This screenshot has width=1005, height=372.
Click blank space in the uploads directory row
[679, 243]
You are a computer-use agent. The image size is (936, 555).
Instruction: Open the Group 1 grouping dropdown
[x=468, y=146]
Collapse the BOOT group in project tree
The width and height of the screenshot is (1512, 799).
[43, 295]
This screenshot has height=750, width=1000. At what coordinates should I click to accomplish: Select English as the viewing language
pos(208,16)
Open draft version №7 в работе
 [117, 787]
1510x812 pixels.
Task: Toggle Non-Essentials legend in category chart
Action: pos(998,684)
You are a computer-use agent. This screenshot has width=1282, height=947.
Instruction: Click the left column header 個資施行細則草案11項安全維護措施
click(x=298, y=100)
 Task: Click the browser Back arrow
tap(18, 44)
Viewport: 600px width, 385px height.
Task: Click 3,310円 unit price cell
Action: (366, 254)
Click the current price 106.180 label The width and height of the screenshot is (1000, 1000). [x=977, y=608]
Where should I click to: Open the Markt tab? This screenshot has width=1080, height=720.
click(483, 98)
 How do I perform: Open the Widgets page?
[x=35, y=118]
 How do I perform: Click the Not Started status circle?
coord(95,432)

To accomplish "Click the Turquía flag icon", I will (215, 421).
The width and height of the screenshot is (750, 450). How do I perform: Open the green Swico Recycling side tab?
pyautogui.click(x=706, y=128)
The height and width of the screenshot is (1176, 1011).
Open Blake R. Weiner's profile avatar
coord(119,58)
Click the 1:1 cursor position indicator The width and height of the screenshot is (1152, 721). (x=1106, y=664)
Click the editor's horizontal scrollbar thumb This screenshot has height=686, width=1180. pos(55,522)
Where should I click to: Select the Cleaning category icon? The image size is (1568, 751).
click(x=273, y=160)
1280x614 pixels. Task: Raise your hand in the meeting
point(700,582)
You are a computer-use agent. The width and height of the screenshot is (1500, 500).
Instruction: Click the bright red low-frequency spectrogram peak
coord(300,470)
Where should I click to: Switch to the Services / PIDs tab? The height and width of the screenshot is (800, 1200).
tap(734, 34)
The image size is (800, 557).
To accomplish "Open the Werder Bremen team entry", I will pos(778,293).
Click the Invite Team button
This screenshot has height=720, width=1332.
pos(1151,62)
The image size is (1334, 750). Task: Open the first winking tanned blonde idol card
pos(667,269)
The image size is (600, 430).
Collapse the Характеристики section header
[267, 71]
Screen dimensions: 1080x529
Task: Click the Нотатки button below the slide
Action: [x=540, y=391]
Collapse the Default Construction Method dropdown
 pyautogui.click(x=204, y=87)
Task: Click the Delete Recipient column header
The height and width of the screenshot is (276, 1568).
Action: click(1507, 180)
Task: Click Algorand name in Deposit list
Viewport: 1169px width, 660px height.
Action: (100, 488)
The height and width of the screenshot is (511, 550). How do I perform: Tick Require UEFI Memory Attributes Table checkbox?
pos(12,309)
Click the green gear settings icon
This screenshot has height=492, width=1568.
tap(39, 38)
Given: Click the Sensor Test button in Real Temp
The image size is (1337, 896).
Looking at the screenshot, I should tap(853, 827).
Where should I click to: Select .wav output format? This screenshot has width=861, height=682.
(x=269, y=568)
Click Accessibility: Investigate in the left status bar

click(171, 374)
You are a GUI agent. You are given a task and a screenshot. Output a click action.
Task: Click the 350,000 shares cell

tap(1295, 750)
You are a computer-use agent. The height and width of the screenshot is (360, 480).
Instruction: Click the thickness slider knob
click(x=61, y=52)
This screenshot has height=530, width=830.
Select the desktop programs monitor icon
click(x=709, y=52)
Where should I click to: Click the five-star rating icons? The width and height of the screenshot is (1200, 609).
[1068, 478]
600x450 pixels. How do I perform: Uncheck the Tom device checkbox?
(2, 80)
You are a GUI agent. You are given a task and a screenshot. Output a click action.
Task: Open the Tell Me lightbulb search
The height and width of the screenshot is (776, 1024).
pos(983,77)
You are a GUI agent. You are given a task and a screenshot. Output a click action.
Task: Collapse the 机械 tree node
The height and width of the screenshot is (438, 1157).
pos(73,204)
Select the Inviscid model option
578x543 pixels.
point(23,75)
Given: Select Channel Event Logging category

## Work order
All entries must be repeated exactly.

## Solution
This screenshot has width=1005, height=372.
Click blank space in the uploads directory row
[679, 243]
You are a computer-use agent. The image size is (936, 555).
Instruction: Open the Group 1 grouping dropdown
[x=468, y=146]
Collapse the BOOT group in project tree
The width and height of the screenshot is (1512, 799).
[43, 295]
This screenshot has height=750, width=1000. At what coordinates should I click to accomplish: Select English as the viewing language
pos(208,16)
Open draft version №7 в работе
 [117, 787]
1510x812 pixels.
Task: Toggle Non-Essentials legend in category chart
Action: pos(998,684)
You are a computer-use agent. This screenshot has width=1282, height=947.
Instruction: Click the left column header 個資施行細則草案11項安全維護措施
click(x=298, y=100)
 Task: Click the browser Back arrow
tap(18, 44)
Viewport: 600px width, 385px height.
Task: Click 3,310円 unit price cell
Action: (366, 254)
Click the current price 106.180 label The width and height of the screenshot is (1000, 1000). [x=977, y=608]
Where should I click to: Open the Markt tab? This screenshot has width=1080, height=720.
click(483, 98)
 How do I perform: Open the Widgets page?
[x=35, y=118]
 How do I perform: Click the Not Started status circle?
coord(95,432)

To accomplish "Click the Turquía flag icon", I will (215, 421).
The width and height of the screenshot is (750, 450). How do I perform: Open the green Swico Recycling side tab?
pyautogui.click(x=706, y=128)
The height and width of the screenshot is (1176, 1011).
Open Blake R. Weiner's profile avatar
coord(119,58)
Click the 1:1 cursor position indicator The width and height of the screenshot is (1152, 721). (x=1106, y=664)
Click the editor's horizontal scrollbar thumb This screenshot has height=686, width=1180. pos(55,522)
Where should I click to: Select the Cleaning category icon? The image size is (1568, 751).
click(x=273, y=160)
1280x614 pixels. Task: Raise your hand in the meeting
point(700,582)
You are a computer-use agent. The width and height of the screenshot is (1500, 500).
Instruction: Click the bright red low-frequency spectrogram peak
coord(300,470)
Where should I click to: Switch to the Services / PIDs tab? The height and width of the screenshot is (800, 1200).
tap(734, 34)
The image size is (800, 557).
To accomplish "Open the Werder Bremen team entry", I will pos(778,293).
Click the Invite Team button
This screenshot has height=720, width=1332.
pos(1151,62)
The image size is (1334, 750). Task: Open the first winking tanned blonde idol card
pos(667,269)
The image size is (600, 430).
Collapse the Характеристики section header
[267, 71]
Screen dimensions: 1080x529
Task: Click the Нотатки button below the slide
Action: [x=540, y=391]
Collapse the Default Construction Method dropdown
 pyautogui.click(x=204, y=87)
Task: Click the Delete Recipient column header
The height and width of the screenshot is (276, 1568).
Action: click(1507, 180)
Task: Click Algorand name in Deposit list
Viewport: 1169px width, 660px height.
Action: (100, 488)
The height and width of the screenshot is (511, 550). How do I perform: Tick Require UEFI Memory Attributes Table checkbox?
pos(12,309)
Click the green gear settings icon
This screenshot has height=492, width=1568.
tap(39, 38)
Given: Click the Sensor Test button in Real Temp
The image size is (1337, 896).
Looking at the screenshot, I should tap(853, 827).
Where should I click to: Select .wav output format? This screenshot has width=861, height=682.
(x=269, y=568)
Click Accessibility: Investigate in the left status bar

click(171, 374)
You are a GUI agent. You are given a task and a screenshot. Output a click action.
Task: Click the 350,000 shares cell

tap(1295, 750)
You are a computer-use agent. The height and width of the screenshot is (360, 480).
Instruction: Click the thickness slider knob
click(x=61, y=52)
This screenshot has height=530, width=830.
Select the desktop programs monitor icon
click(x=709, y=52)
Where should I click to: Click the five-star rating icons? The width and height of the screenshot is (1200, 609).
[1068, 478]
600x450 pixels. How do I perform: Uncheck the Tom device checkbox?
(2, 80)
You are a GUI agent. You are given a task and a screenshot. Output a click action.
Task: Open the Tell Me lightbulb search
The height and width of the screenshot is (776, 1024).
pos(983,77)
You are a GUI agent. You are given a task and a screenshot. Output a click action.
Task: Collapse the 机械 tree node
The height and width of the screenshot is (438, 1157).
pos(73,204)
Select the Inviscid model option
578x543 pixels.
point(23,75)
Given: Select Channel Event Logging category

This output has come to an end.